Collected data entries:
= = = = =
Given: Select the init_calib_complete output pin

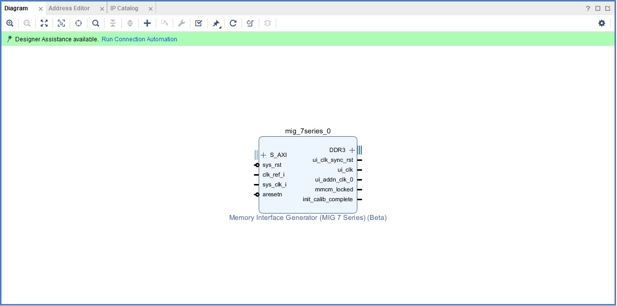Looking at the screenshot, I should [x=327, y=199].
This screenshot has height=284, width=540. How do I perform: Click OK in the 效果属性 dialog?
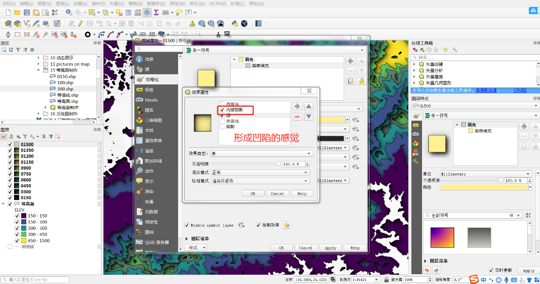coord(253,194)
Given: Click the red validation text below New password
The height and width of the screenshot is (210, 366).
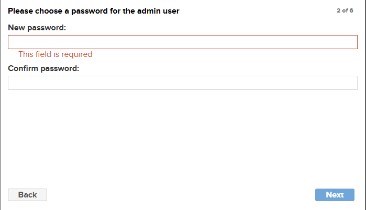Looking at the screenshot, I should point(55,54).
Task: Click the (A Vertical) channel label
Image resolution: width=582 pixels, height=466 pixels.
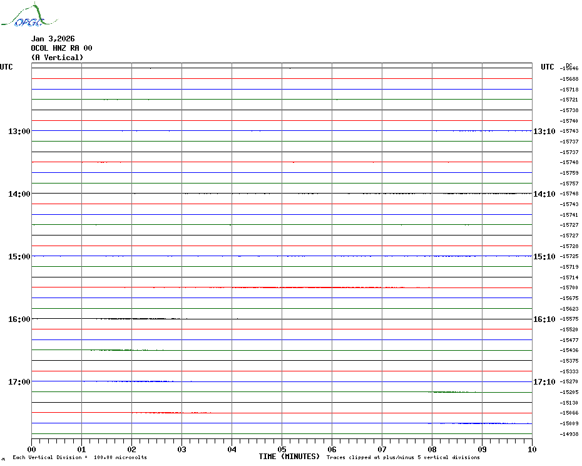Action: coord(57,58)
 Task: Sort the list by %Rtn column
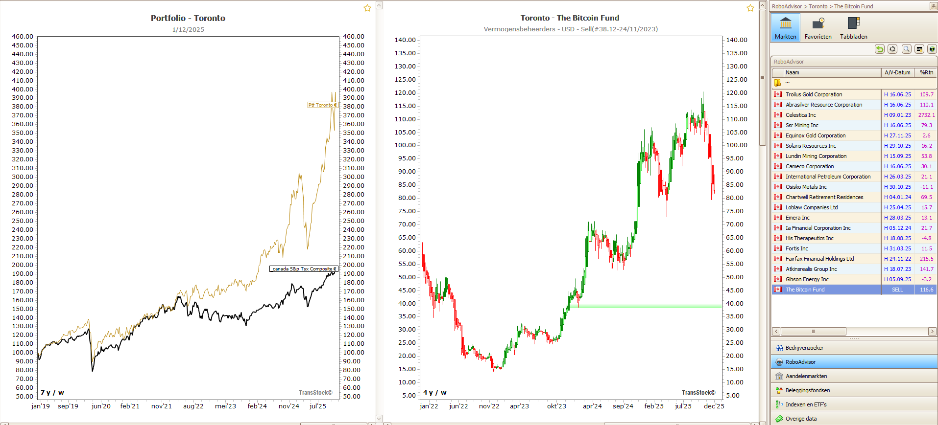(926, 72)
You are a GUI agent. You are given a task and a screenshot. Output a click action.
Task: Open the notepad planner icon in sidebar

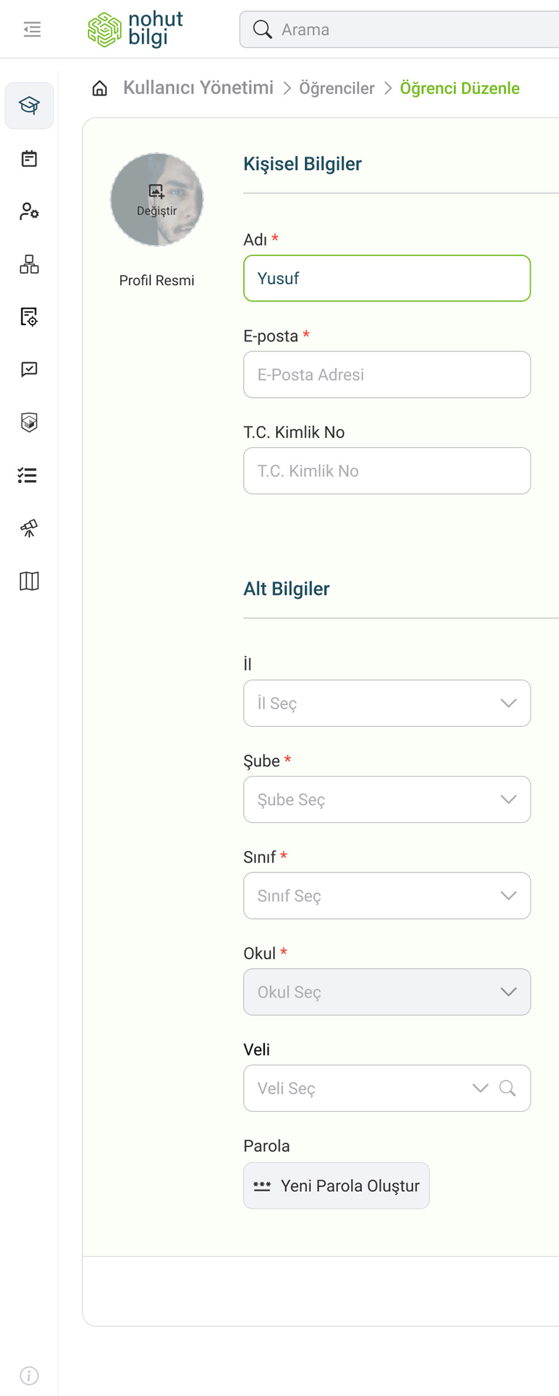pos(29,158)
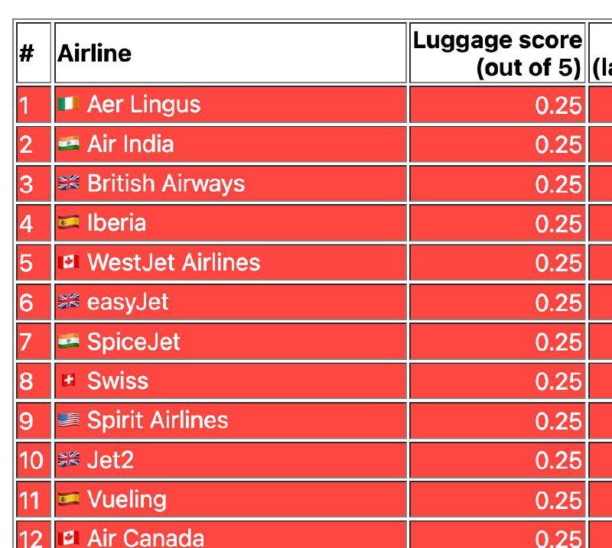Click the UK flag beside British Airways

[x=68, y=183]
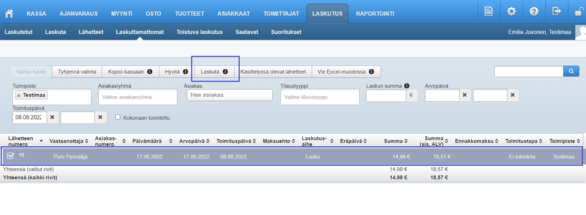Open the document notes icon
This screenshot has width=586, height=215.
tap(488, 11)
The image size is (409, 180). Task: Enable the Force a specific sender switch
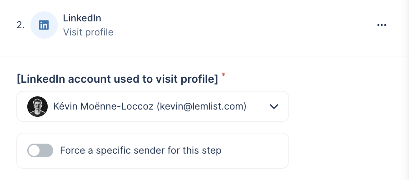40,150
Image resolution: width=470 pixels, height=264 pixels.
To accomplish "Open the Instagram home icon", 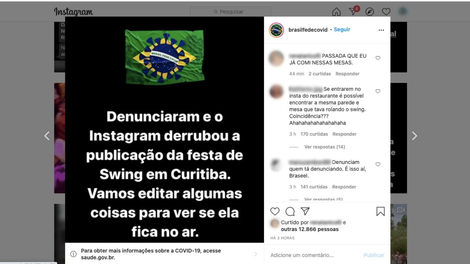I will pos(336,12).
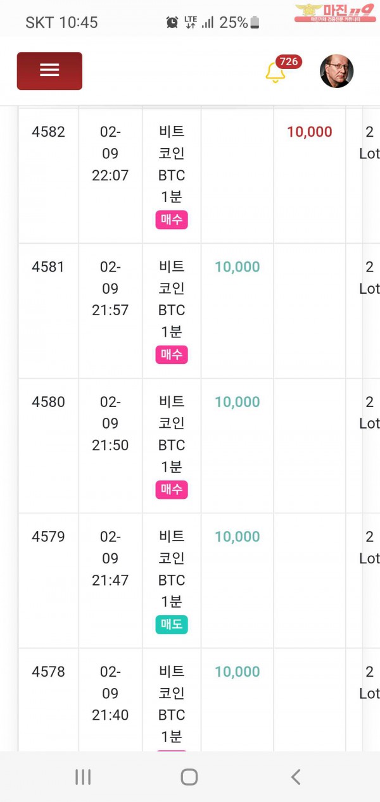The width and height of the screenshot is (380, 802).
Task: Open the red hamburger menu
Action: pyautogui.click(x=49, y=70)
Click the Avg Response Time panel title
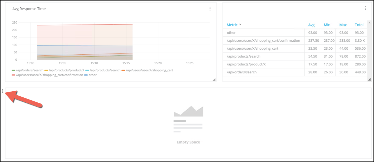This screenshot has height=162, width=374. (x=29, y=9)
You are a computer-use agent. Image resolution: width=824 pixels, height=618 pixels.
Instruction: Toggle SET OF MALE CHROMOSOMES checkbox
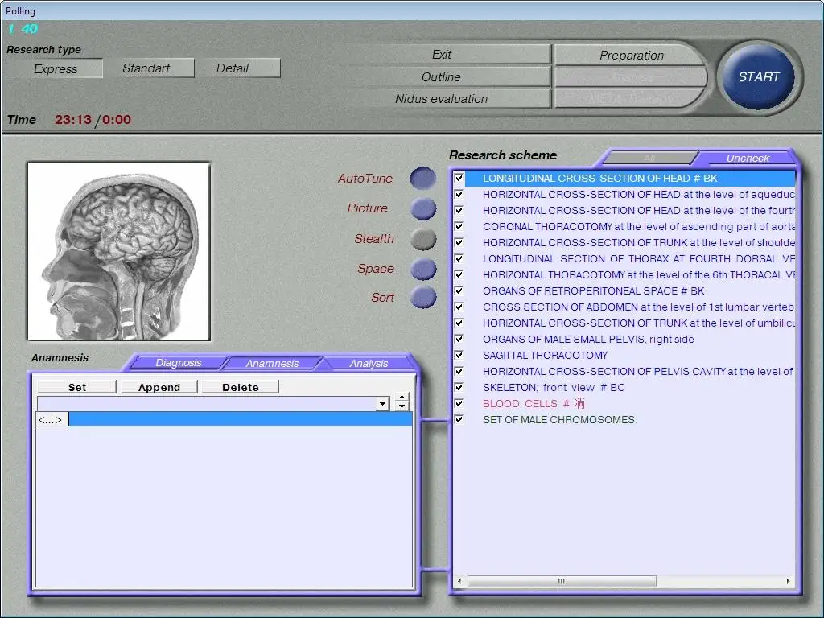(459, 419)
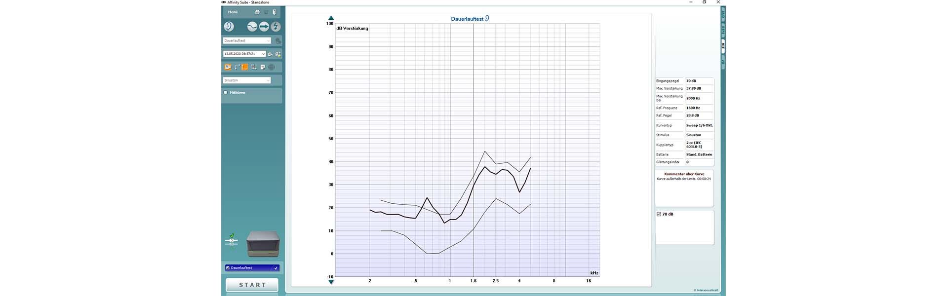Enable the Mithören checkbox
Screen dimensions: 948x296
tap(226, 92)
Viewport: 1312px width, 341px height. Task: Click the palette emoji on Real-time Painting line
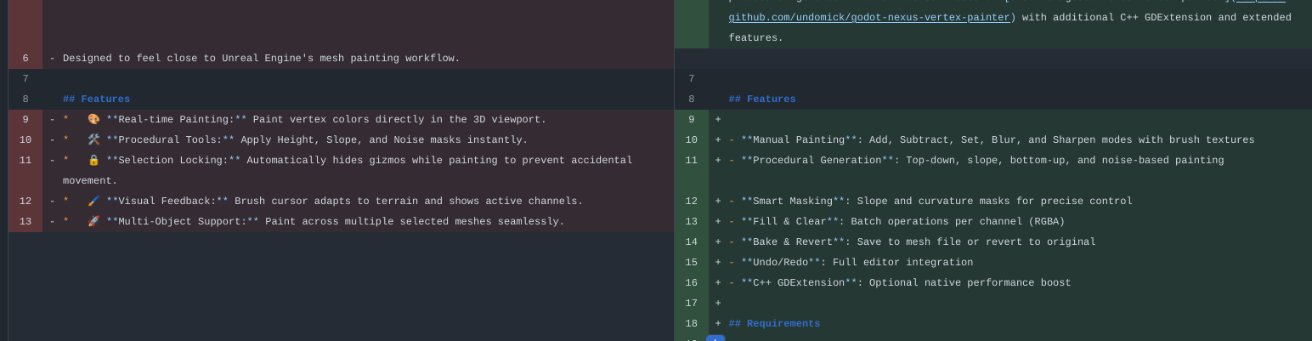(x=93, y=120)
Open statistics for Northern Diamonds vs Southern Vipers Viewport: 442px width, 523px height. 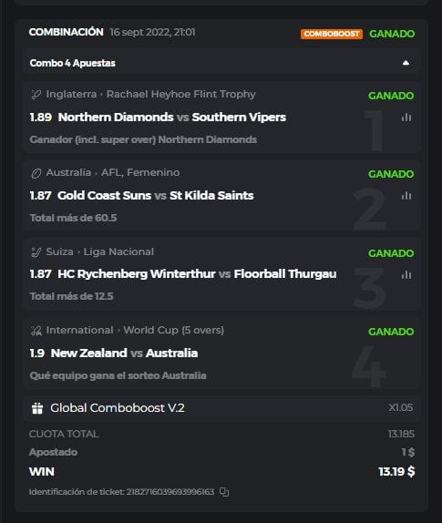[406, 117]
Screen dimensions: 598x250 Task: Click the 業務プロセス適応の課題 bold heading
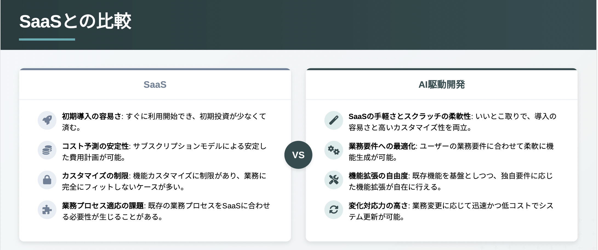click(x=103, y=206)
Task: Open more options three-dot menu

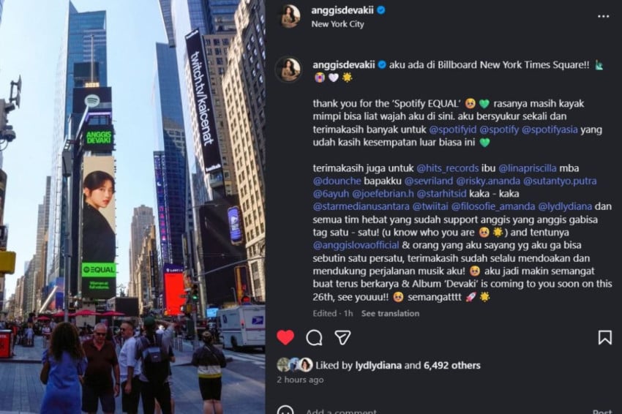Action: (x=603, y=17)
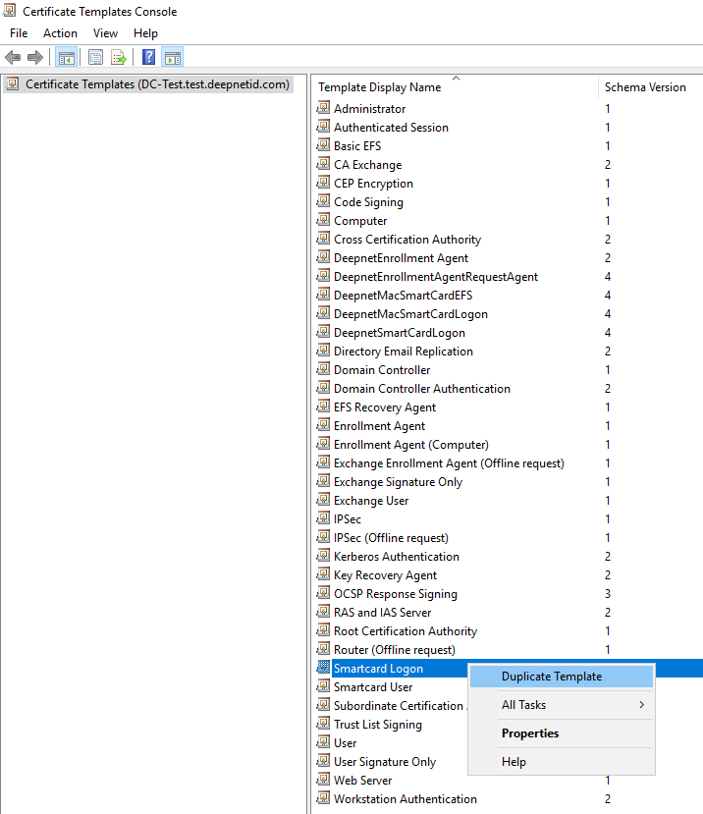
= = = = =
PROBLEM TO WORK ON: Your answer must be every line from the entries that contains the string "agent", copied as it stands.

EXERCISE SOLUTION:
You are a GUI agent. You are given a task and a screenshot. Output a click action.
You are a computer-use agent. Image resolution: width=824 pixels, height=618 pixels.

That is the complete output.